*CONSEGNE:*
a. Che cosa insegna Marcello Buiatti secondo l'intervista, e in quale università?
b. Ripeti parola per parola il tratto dell'intervista che va da «Il problema è» fino a «tutte le materie?».

*INTERVISTA RIPORTATA:*
======
Abbiamo chiesto un parere a Marcello Buiatti, presidente della Fondazione Toscana Sostenibile e professore ordinario di genetica presso l´università di Firenze, che in proposito ha idee chiare:
«Questo decreto è un attacco contro lo Stato, lo Stato inteso come erogatore di servizi collettivi».

In che senso?
«Noi italiani abbiamo sempre considerato l’Italia come uno Stato assistenzialista invece che erogatore di servizi. Oggi questa distruzione dei servizi viene portata a compimento dalla Gelmini dopo aver già minato con altre scelte la formazione, la ricerca, ma anche la sanità e l’agricoltura (sovvenzioni statali). Proprio il parallelo scuola sanità con il tanto sbandierato federalismo fiscale, è quello più presciso, anche se la differenza fondamentale è che mentre la sanità regionale è materialmente possibile - lasciando da parte tutta una serie di implicazioni etiche e sociali – è impensabile oggi guardare a una scuola e a una formazione che non siano universali, perché l’uomo di domani ha bisogno di competere, ma prima di tutto di poter dialogare, con tutto il mondo».

Il problema è solo quantitativo o piuttosto qualitativo?
«La riduzione del personale è bestiale un po’ in tutti i servizi dello Stato e la scuola attuale non fa eccezione: manca il personale e molti contratti sono a tempo determinato, questo comporta ovviamente uno scadere del livello di formazione. In questo senso il maestro unico sarà ancora più catastrofico, perché chi andrà a farlo? Persone che sono state educate in modo specialistico, che hanno visto formarsi il loro pensiero non in modo complessivo, ma con competenze limitate. Il decadimento sarà pesantissimo, soprattutto per l’area più debole, che in Italia sia per numero di insegnanti sia per qualità, è quella delle materie scientifiche».

Secondo lei quindi gli insegnanti di oggi non hanno le competenze per insegnare tutte le materie?
«Dico che il maestro unico potrebbe avere un senso se si riformasse da zero tutta la formazione dei docenti, a partire dai magisteri e poi dalla facoltà di Scienze della formazione. Ma non solo, perché a questo punto sarebbe necessario rinnovare in breve tempo tutto il personale, sostituendo quello formato fino ad ora con competenze mirate, con nuovi docenti che sanno un po’ (nel senso di poco) di tutto».

Che ne sarà dell’educazione ambientale?
«Teoricamente il maestro unico non è necessariamente negativo per l’educazione ambientale, che come sappiamo dovrebbe essere interdisciplinare, io però continuo a preferire il vecchio sistema che incentivava l’interdisciplinarietà dei singoli insegnanti che interagivano tra loro ognuno per lue competenze.
======
*DATI DA ESAMINARE:*
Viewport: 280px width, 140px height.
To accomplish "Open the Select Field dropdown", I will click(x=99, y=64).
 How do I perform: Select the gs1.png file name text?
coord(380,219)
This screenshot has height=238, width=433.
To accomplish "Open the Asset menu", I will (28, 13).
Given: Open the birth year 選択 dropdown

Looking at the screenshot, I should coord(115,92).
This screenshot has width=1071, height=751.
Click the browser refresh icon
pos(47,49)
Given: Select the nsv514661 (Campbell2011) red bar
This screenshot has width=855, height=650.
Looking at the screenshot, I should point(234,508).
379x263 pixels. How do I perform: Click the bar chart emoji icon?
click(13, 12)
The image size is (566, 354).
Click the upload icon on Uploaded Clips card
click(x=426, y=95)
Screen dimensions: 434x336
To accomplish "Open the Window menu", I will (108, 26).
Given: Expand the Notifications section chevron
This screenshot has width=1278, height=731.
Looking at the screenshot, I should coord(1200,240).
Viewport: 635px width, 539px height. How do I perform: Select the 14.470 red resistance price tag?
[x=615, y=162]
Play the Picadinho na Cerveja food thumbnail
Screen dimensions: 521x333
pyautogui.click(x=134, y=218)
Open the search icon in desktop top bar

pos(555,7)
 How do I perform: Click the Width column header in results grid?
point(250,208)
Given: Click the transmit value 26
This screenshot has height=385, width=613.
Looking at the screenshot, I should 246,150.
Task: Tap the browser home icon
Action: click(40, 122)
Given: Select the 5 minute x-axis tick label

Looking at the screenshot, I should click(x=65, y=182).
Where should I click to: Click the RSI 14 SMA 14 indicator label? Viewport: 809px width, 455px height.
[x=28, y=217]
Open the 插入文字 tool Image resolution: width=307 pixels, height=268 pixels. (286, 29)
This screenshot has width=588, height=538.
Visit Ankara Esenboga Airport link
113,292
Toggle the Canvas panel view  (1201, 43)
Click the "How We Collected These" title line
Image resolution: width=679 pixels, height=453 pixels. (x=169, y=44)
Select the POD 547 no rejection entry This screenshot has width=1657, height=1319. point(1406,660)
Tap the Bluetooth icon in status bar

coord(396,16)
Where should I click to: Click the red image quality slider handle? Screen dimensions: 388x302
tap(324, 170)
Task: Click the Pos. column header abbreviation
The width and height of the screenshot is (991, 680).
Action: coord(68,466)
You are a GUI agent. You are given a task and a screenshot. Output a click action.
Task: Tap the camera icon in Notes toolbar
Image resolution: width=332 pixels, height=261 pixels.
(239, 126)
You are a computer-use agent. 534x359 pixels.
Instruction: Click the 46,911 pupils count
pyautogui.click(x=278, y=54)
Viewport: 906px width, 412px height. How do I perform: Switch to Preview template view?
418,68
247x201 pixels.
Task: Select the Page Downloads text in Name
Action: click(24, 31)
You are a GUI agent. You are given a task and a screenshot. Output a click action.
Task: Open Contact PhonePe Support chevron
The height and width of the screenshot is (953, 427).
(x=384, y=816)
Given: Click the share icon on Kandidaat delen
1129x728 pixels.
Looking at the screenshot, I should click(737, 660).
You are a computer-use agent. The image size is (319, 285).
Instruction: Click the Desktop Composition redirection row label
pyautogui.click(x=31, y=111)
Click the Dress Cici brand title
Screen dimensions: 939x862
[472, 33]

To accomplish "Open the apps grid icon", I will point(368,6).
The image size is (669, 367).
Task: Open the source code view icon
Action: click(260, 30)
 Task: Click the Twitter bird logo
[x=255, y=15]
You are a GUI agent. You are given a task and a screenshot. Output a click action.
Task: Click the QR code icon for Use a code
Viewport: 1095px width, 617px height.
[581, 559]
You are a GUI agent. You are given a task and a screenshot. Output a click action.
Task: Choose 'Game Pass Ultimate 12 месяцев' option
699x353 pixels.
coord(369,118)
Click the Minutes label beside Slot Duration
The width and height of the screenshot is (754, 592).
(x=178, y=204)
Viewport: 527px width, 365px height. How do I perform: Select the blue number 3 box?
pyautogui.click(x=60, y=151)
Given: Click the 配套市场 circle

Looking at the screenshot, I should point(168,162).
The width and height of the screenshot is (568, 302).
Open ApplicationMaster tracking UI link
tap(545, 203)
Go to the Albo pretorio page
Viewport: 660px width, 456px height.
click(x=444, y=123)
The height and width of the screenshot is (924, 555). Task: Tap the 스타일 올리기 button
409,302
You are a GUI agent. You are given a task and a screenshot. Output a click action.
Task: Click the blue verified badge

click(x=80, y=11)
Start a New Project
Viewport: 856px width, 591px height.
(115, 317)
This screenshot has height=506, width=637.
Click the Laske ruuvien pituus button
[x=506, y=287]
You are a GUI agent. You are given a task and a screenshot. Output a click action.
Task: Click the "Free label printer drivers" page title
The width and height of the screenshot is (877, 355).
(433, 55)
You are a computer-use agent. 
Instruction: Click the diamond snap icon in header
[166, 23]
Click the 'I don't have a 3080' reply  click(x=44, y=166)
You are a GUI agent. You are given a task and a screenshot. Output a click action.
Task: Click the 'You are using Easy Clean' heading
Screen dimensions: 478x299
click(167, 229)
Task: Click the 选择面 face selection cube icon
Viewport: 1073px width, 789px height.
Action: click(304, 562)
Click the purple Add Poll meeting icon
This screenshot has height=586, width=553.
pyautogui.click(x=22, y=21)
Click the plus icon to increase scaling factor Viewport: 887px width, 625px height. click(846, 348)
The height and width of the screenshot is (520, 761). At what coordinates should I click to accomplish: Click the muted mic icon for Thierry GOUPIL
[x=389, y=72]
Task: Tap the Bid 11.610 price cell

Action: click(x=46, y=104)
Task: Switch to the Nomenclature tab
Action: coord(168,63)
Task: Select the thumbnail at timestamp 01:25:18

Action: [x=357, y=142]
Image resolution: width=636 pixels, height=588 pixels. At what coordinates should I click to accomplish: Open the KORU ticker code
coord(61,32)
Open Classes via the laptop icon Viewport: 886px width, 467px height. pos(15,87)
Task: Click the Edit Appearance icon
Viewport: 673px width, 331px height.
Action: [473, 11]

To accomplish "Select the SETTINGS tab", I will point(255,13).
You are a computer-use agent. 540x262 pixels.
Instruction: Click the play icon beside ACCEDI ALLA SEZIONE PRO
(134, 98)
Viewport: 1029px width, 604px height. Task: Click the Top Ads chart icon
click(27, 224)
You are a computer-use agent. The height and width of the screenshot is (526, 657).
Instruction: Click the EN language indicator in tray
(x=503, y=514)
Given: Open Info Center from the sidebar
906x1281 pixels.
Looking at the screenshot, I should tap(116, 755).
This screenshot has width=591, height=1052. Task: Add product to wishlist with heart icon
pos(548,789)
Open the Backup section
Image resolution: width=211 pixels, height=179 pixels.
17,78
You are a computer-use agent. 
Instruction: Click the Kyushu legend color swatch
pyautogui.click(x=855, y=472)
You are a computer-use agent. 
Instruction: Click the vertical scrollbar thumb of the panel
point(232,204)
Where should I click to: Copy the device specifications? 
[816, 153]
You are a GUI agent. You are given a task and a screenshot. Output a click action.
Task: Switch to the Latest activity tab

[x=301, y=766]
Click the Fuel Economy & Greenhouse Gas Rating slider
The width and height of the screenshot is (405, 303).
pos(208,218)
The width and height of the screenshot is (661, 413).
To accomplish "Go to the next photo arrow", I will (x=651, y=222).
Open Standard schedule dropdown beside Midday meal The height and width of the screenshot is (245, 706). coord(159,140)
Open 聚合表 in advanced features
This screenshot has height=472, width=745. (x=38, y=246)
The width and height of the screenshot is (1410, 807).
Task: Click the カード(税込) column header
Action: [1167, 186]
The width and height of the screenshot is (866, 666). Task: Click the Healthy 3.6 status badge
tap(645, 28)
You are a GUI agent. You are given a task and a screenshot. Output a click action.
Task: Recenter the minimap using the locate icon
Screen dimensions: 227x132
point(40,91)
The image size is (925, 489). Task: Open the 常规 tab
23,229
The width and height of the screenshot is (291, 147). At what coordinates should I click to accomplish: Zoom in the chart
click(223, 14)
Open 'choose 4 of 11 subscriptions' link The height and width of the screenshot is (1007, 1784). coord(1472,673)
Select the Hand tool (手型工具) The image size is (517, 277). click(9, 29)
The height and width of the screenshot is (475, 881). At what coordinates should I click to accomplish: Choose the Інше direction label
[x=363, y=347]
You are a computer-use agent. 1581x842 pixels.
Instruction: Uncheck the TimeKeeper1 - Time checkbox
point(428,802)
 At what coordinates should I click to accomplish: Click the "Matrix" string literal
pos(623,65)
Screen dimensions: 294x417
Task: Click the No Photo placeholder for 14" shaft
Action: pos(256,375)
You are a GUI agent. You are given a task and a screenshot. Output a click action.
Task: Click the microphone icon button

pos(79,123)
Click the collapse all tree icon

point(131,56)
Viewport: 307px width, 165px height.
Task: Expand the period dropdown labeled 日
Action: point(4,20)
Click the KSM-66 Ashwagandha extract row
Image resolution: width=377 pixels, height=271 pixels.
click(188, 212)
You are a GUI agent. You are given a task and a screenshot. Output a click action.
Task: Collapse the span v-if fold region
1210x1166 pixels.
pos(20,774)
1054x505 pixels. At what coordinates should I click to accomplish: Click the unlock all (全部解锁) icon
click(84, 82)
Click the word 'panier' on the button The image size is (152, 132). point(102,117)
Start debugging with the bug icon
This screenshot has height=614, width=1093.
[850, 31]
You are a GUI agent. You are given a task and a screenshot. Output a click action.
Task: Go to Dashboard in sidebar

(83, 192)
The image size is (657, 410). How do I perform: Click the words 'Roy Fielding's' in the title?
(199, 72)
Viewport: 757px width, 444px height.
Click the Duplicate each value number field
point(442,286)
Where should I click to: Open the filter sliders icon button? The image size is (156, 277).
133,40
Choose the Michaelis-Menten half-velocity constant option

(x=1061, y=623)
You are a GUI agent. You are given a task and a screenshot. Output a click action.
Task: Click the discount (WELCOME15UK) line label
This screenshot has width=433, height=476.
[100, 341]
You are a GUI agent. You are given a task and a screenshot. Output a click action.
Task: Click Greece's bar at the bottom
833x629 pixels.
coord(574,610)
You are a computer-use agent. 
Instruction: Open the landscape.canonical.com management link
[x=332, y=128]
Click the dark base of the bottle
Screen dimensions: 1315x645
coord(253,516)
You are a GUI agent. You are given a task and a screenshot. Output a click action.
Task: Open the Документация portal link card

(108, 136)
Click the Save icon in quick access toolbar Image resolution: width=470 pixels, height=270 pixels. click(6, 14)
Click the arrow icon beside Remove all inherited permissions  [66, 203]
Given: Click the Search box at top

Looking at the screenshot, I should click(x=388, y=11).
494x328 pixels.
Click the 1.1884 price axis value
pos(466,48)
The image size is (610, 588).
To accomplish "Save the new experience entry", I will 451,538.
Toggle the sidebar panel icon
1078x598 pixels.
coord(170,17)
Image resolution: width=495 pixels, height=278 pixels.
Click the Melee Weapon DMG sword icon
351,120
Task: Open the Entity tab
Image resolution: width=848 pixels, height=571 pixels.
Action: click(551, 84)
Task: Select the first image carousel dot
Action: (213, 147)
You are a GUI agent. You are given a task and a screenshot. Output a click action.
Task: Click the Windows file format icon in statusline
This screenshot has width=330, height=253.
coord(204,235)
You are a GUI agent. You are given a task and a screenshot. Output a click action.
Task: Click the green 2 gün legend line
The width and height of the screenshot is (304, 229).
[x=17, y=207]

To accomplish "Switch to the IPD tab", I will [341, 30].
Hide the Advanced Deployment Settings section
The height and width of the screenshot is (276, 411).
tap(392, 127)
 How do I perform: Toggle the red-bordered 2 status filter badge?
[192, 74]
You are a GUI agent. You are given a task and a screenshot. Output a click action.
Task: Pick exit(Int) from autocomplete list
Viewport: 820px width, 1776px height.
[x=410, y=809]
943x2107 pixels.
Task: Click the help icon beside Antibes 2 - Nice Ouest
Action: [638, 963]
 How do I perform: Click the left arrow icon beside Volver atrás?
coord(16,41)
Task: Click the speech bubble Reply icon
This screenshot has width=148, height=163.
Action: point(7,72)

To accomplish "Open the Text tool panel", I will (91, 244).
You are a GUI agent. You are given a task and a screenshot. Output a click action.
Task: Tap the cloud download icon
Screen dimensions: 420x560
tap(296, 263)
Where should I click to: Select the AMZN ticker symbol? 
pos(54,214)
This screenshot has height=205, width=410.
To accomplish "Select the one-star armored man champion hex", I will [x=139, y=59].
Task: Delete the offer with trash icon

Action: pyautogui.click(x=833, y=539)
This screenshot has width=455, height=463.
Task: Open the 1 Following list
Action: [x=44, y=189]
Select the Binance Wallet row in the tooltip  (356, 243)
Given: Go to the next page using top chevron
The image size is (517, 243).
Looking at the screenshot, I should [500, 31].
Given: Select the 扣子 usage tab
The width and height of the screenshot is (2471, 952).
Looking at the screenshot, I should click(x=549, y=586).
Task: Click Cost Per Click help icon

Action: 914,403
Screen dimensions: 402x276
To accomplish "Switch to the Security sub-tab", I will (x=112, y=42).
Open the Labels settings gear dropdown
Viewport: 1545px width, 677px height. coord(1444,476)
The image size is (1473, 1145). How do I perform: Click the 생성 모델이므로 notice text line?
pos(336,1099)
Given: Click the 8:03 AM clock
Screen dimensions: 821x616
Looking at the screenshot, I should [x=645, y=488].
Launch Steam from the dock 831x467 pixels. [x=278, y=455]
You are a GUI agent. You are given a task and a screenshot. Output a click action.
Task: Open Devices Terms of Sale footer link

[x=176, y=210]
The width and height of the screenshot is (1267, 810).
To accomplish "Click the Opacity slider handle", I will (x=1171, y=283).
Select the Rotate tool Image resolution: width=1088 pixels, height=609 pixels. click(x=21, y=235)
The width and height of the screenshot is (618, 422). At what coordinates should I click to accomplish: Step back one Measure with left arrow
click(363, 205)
======
*SOLUZIONI:*
a. È professore ordinario di genetica presso l'università di Firenze.

b.
Il problema è solo quantitativo o piuttosto qualitativo?
«La riduzione del personale è bestiale un po’ in tutti i servizi dello Stato e la scuola attuale non fa eccezione: manca il personale e molti contratti sono a tempo determinato, questo comporta ovviamente uno scadere del livello di formazione. In questo senso il maestro unico sarà ancora più catastrofico, perché chi andrà a farlo? Persone che sono state educate in modo specialistico, che hanno visto formarsi il loro pensiero non in modo complessivo, ma con competenze limitate. Il decadimento sarà pesantissimo, soprattutto per l’area più debole, che in Italia sia per numero di insegnanti sia per qualità, è quella delle materie scientifiche».

Secondo lei quindi gli insegnanti di oggi non hanno le competenze per insegnare tutte le materie?